How “meaningful” can these “reasons” get? Check out these examples of the kind of symbolism modern art offers: •“The artist's inclusion of two skulls indicates the prospect of death” (p162). •“The cut-up sleeves of a denim shirt represent the fisherman's clothes” (p143). Could a five-year old have come up with those bits of metonymy?
As with the skulls and the denim, there is a bizarre literalness at work in this book. Could a five-year old have painted this Magritte? No, because “no child could possibly reproduce Magritte’s meticulous and realistic painting style” (p14). Could a child have created Emin’s “My Bed”? No, because although “Children may often leave their beds unmade and their rooms a mess…a close look at this installation reveals that the bed and strewn items belong to an adult” (p130). These explanations seem to miss the point — no one’s ever stated that a five-year old could paint like Magritte, and no one who’s ever dissed “My Bed” would feel refuted by the fact that children don’t wear pantyhose. You might as well say that children couldn’t paint the upper half of Gorky's "Year after Year" because they’re too short.
"A child could not slash a canvas because children are not allowed to play with knives," is a parody of a statement from this book and not an actual statement from this book.
Mainly, though, Hodge just falls back on her beloved intentionalism: “any five-year-old could have deposited his own excrement in a can…Manzoni, however, was making several points that few children could make” (p116).
What this book does not offer is an explanation for why the artworks reproduced are not trash—I’m not saying they are trash, just that the book does not explain, or even attempt to explain why they are not. As an apology for modern art, it addresses only straw-man arguments and makes modern art seem safe, boring, and redundant. It also doesn't really explain why a five-year old could not have made most of the works reproduced herein. In fact, it often stumbles backwards into admitting that a five-year old could have.
• “A five-year-old could make a structure like this, but they [sic] would not be scrutinizing so many elements at the same time” (p29). •“A child could make a pretend plate of food but would not be able to incorporate the subtle implications or the strands of humor, creativity, and reality that are inherent in this piece” (p24). •“Any child could do that but none would do so in order to make statements about [blah blah blah]” (p67).

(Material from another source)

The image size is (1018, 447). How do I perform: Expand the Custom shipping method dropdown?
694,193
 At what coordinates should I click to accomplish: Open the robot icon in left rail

But, once again, don’t be confused! “The ambiguities in the image are deliberate, unlike a child’s arbitrary scribble” (p62). I think we can all agree that the problem with children is that their scribbles do not contain "countless intellectual, mystical and spiritual implications that allude to various complex issues, including intrinsic emotions and tensions" (p56).
I know I’m repeating myself, but this book is very repetitive; I’m also being mean, and I can’t really justify my bad behavior except by assuring you the book is filled with quotes like these:
•“Yet surreptitiously and incisively [Gonzalez-Torres] invoked viewers to reconsider, to contemplate the past, present, and future, just as the work reaches the senses of sight, touch, and taste” (p36). •“By arranging mass-produced objects on shelves, [Steinbach] creates tensions between anonymity and desire” (p44).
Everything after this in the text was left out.